Several media outlets have reported that embankments have become the Achilles’ heel in Assam and other states prone to flooding. Times Now wrote that “building embankments to control floods started from the 1950s. It has now led to an “embankment economy” of sorts, in which large amounts of money are invested in construction, maintenance and repair of embankments every year. They often give away during high flood season and the intensity of the water then released causes more damage”.
The Sentinel reported, “Nearly 70% of embankments in Assam have outlived their span which explains the devastation following a recurrence of breaches in every wave of flood in the state in recent years.” According to a report in Firstpost, “Building embankments alone is not sufficient, steps must also be taken to protect erosion and these need to happen simultaneously.”
Alt News spoke with Parthankar Choudhury, professor at the Department of Ecology and Environmental Science, Assam University, Silchar. He said, “If the breach was the only cause of the flood, then why didn’t the concerned departments and the administration give urgent attention to the problem? This had to be done on war footings. Excessive rainfall (<1900mm) was in place and the city experienced the first phase of flood in the month of May. To have a long-term solution for ‘Silchar-flood’, the government should consider sanctioning ‘water canal’ infrastructure.”
He added, “Yet, some national news media’s reportage has called it ‘flood Jihad’. They couldn’t report when the people were suffering. However, now that the situation is improving, they are trying to politicise the incident by giving it communal shade. Absolutely shameful!”
It’s worth noting chief minister Sarma and SP Kaur have refuted that the alleged act of breaching the embankment was communally motivated. Furthermore, Alt News spoke with several regional journalists who stated that it was done to get relief from water logging.
This isn’t an isolated case of a mainstream media outlet branding an incident as communal by the use of the term “jihad”. Zee News dedicated an entire show in 2020 to “report” on different types of “jihad” – from “love jihad” to “economic jihad” to “film and music jihad.” The police filed an FIR against then Zee News chief Sudhir Chaudhary. In the same year, Sudarshan News, a pro-BJP news channel, broadcasted a controversial show on Muslim “infiltration” in the Union Public Service Commission (UPSC) examination after the Supreme Court overturned a Delhi high court order staying the programme. Alt News debunked six falsehoods in the one-hour-long broadcast.

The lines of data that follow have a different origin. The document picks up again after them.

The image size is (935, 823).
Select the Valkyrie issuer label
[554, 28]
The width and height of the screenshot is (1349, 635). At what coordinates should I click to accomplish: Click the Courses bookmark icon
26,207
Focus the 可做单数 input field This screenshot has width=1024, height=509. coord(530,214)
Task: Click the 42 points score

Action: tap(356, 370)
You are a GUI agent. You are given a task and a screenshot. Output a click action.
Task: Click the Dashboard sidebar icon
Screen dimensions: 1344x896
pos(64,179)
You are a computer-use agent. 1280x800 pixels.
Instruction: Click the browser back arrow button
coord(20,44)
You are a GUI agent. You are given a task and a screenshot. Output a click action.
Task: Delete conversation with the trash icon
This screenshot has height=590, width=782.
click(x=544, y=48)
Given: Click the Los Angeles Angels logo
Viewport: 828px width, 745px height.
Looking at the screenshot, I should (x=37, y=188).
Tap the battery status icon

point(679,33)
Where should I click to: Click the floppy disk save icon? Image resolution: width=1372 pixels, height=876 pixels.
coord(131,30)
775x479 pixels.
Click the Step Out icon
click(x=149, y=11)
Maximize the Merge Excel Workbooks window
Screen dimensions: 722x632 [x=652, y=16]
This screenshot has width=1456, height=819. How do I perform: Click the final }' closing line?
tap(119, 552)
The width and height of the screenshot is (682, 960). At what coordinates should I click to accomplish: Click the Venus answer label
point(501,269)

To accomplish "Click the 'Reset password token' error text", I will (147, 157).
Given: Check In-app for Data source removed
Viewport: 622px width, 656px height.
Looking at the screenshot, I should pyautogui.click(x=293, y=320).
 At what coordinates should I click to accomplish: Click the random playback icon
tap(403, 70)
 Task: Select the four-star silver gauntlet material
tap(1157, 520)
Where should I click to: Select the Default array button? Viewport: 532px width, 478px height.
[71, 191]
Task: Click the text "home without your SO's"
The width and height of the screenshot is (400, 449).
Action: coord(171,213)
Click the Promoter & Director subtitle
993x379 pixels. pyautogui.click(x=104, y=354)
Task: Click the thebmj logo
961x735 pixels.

Sudarshan News’s broadcast was termed a “communal and irresponsible piece of journalism” by the Indian Police Service Association.
To sum it up, on May 23, the irrigation department sent a complaint to the concerned police station about the alleged breaching of the Betukandi embankment which is less than 10 km away from Silchar. The town on Silchar submerged in water unlike “ever before in its history” around June 19. In the first week of July, four Muslim men were arrested for allegedly breaching the embankment. Local reporters said that the embankment was damaged in May to relieve water logging.
More than a month after this incident, Assam’s chief minister called the flooding in Silchar a “man-made” disaster. Several media outlets then added an anti-Muslim spin by reporting that the floods were a part of the “larger controversy.” Instead of reporting on the nuances of the calamity, media outlets and journalists dubbed the incident “flood Jihad” to blame the Muslim community for the floods in Silchar. It is unfortunate that the reports were carried out at a time when communal tensions have flared up in several parts of the country.
As per Cachar SP Ramandeep Kaur, the investigation is still in process. However, both the chief minister and SP have refuted any communal angle to the incident.